## DESCRIPTION OF THE TASK
Search the records below for "image"; copy each line that has it.

---------- SOURCE DATA

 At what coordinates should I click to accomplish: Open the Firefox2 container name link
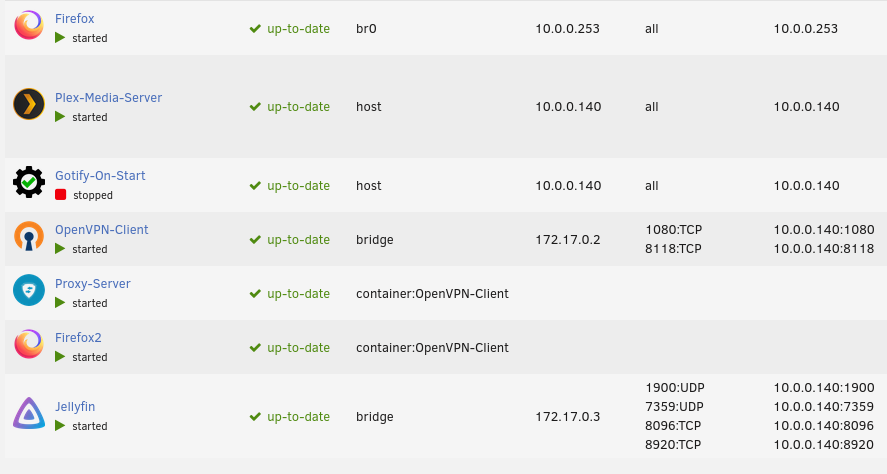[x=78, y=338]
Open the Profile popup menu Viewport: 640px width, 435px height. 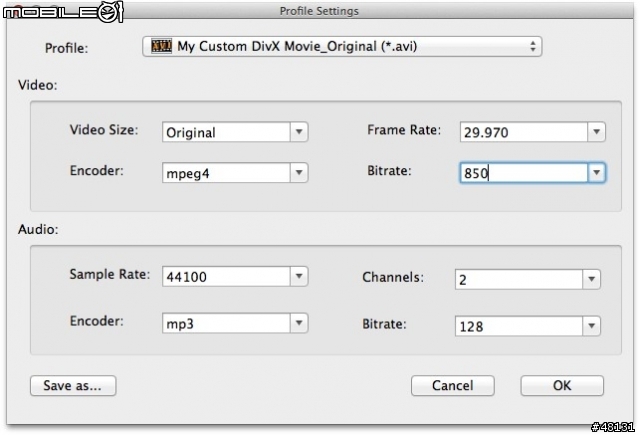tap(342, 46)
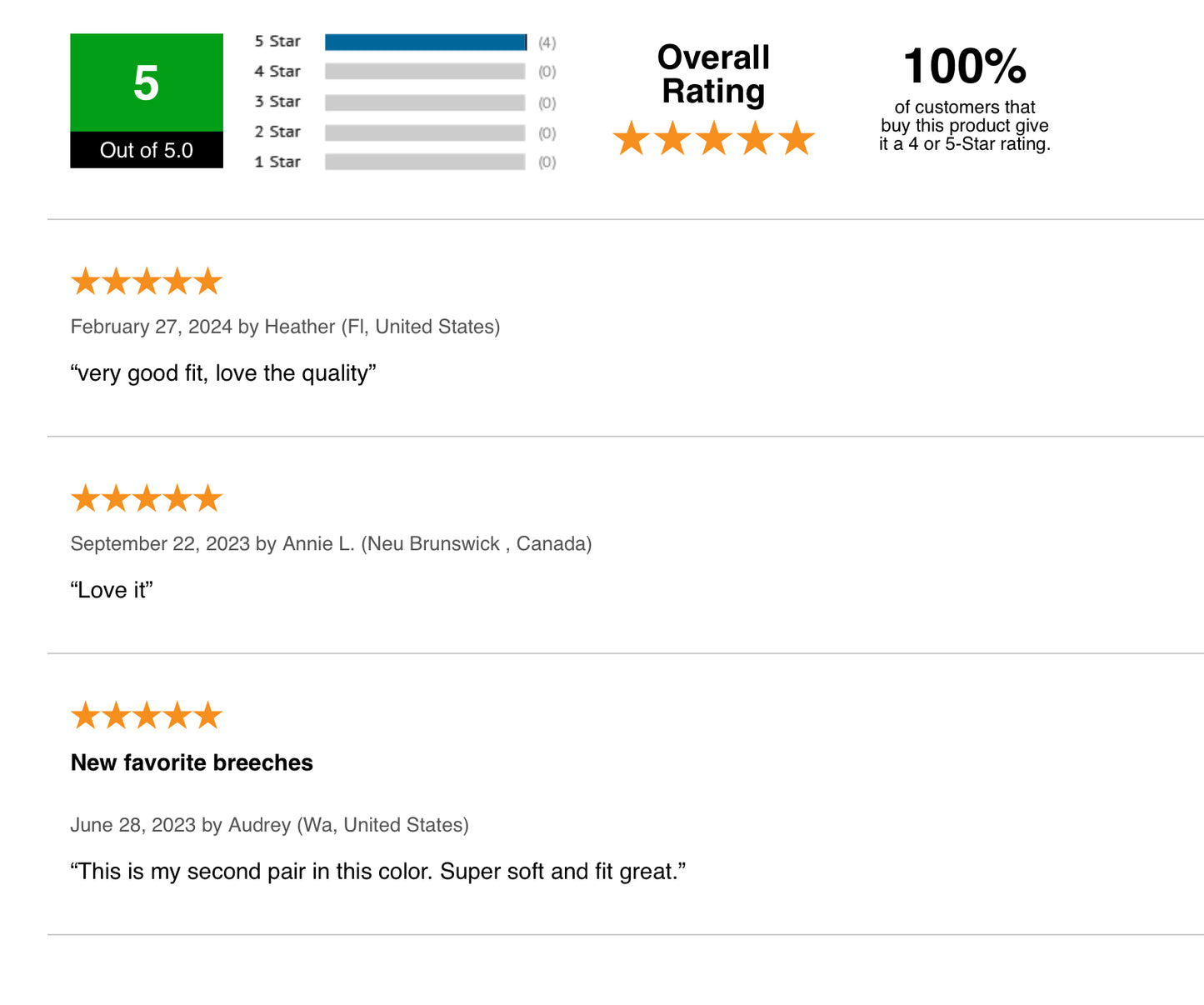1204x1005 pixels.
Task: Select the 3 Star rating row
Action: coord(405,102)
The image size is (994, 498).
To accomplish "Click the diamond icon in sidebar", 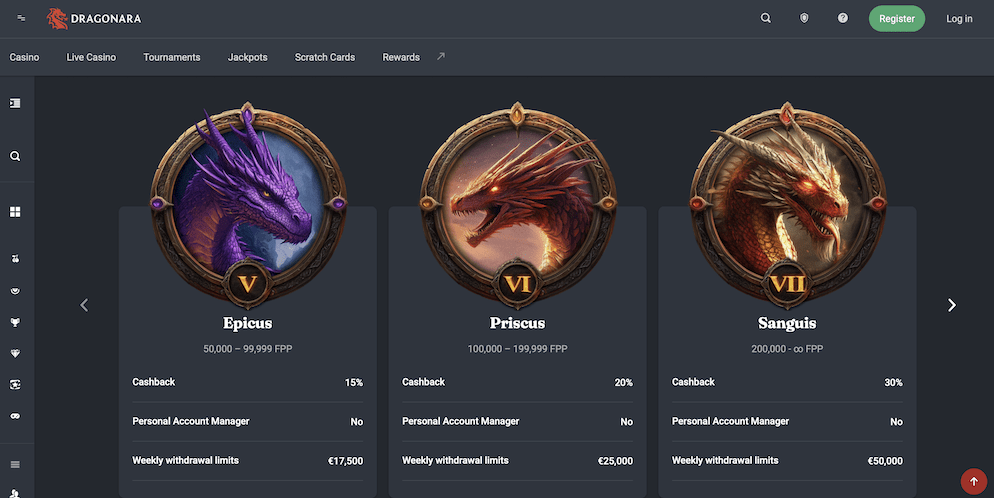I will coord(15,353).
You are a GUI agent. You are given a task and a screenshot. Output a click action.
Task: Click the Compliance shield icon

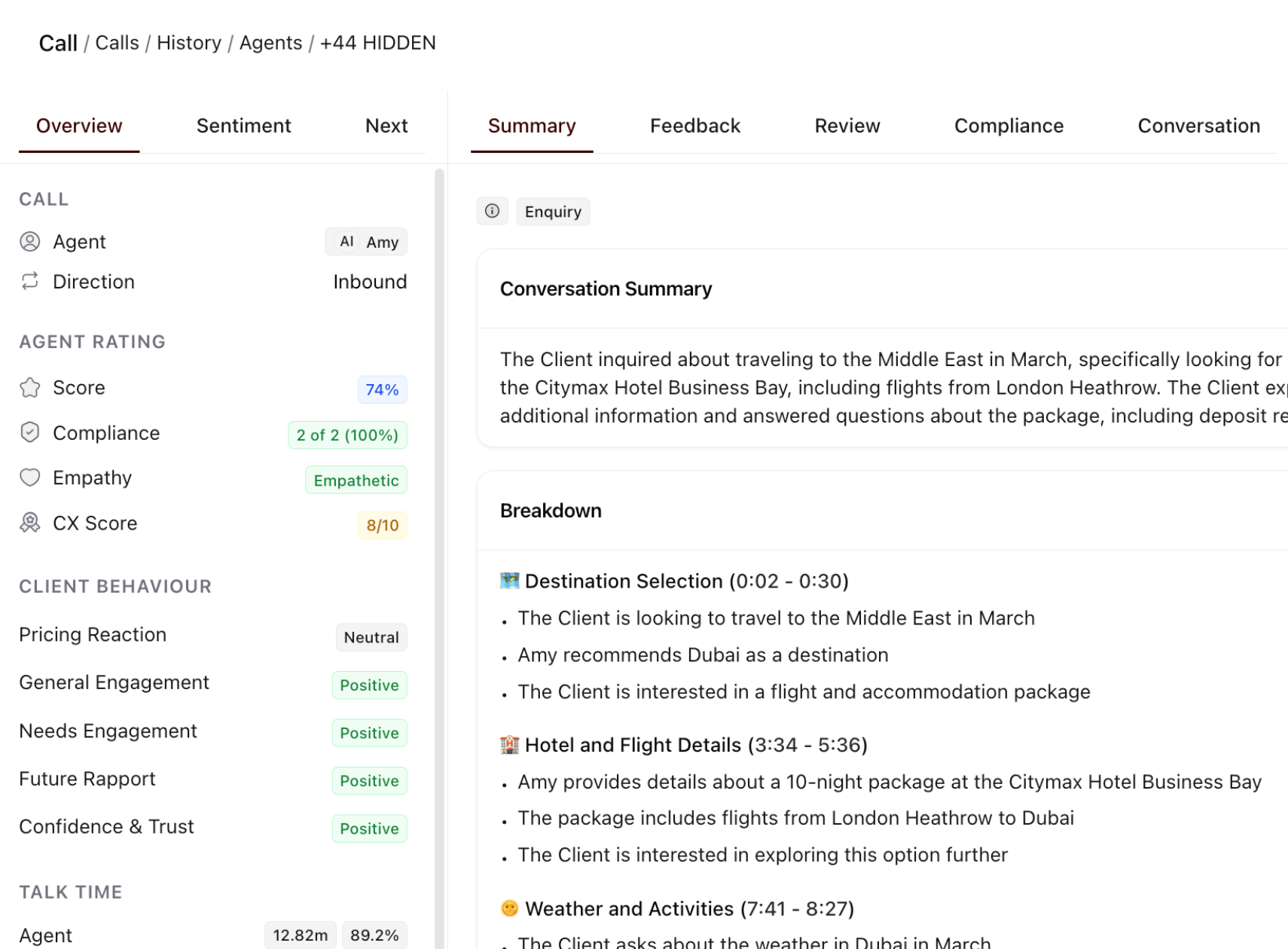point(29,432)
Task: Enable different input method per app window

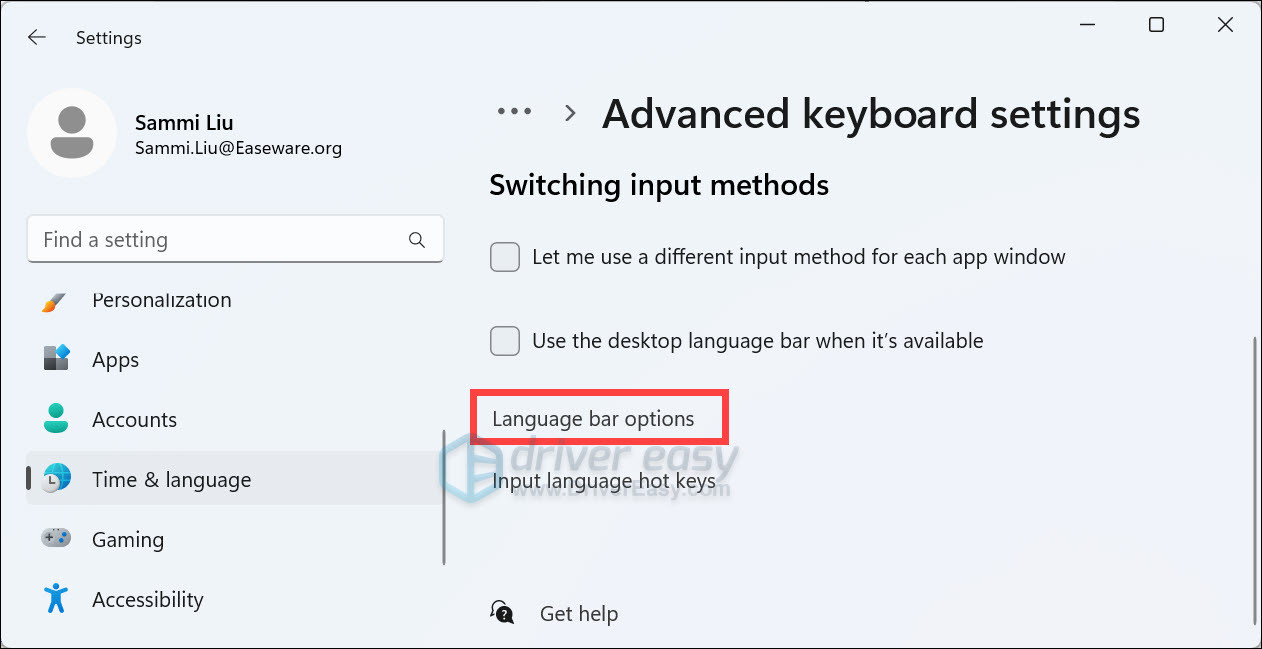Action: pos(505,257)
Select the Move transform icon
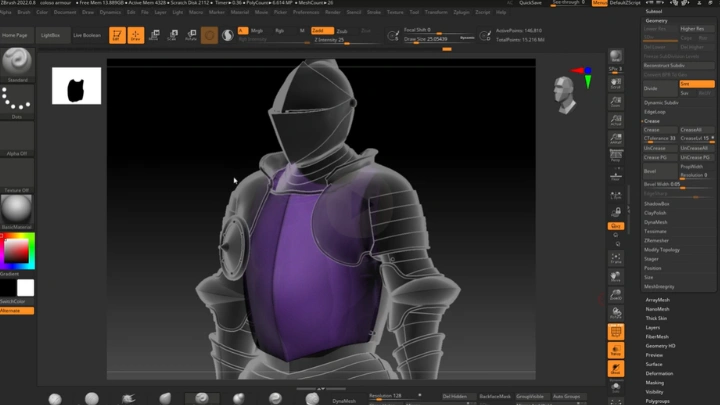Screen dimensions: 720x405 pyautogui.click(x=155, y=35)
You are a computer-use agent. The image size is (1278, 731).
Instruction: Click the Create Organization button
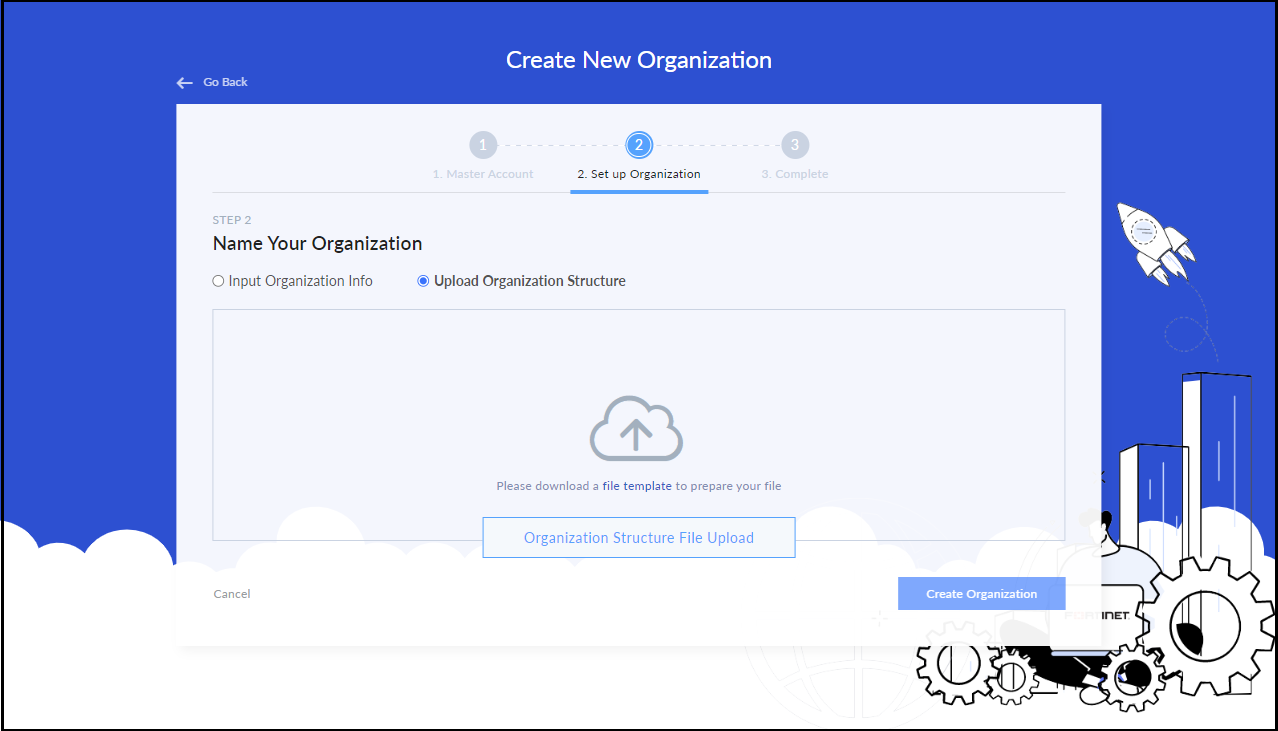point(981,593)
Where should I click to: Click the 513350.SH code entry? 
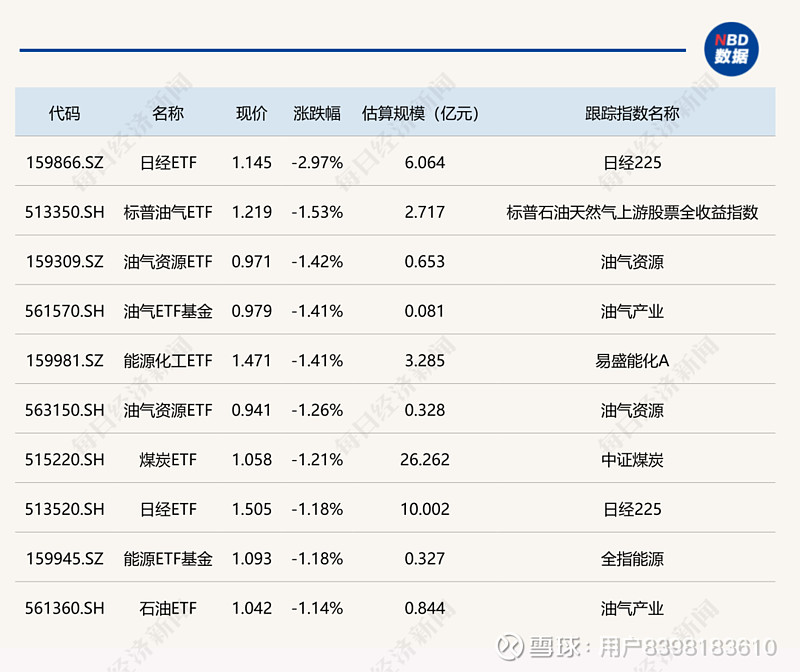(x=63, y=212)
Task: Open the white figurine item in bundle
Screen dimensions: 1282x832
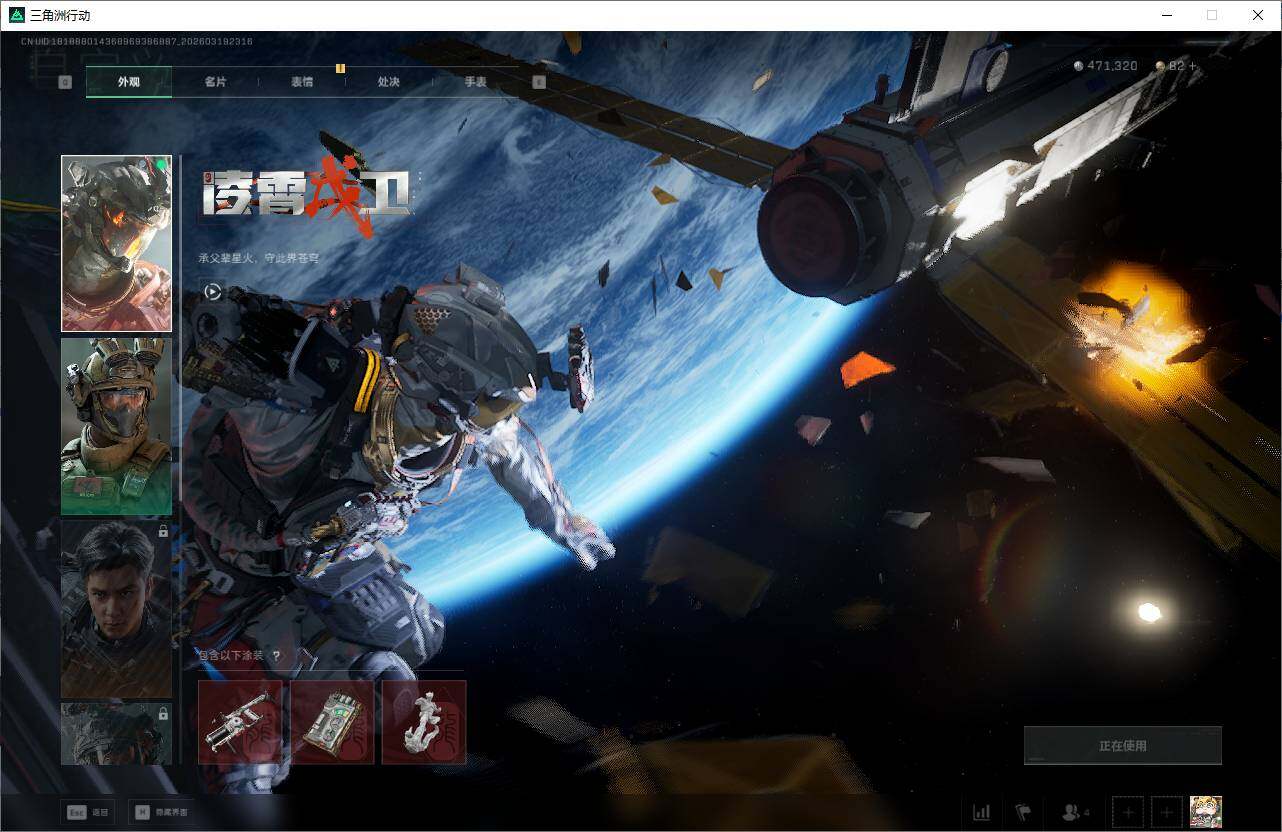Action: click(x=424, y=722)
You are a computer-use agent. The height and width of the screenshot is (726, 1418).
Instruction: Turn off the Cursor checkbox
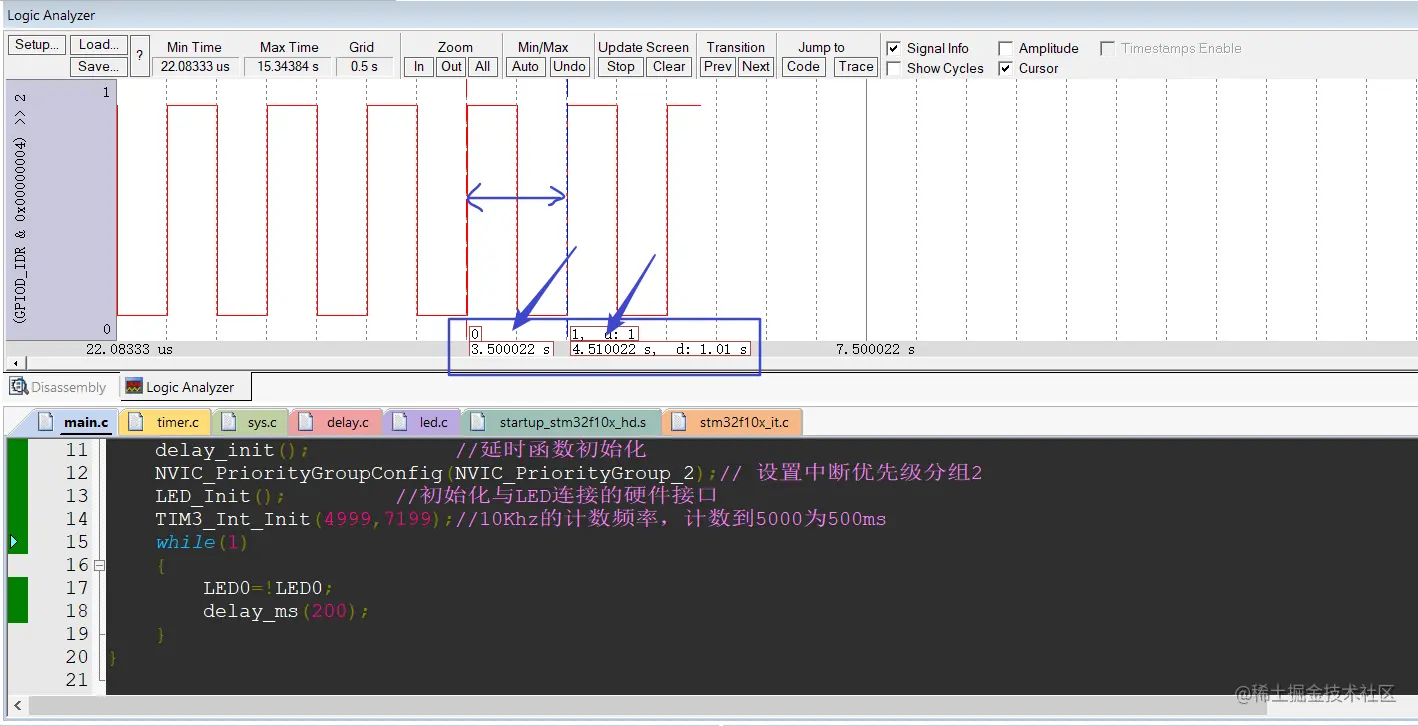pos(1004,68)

--------------------

## COMPLETED TASK
The image size is (994, 498).
You are a computer-use agent. The image size is (1278, 731).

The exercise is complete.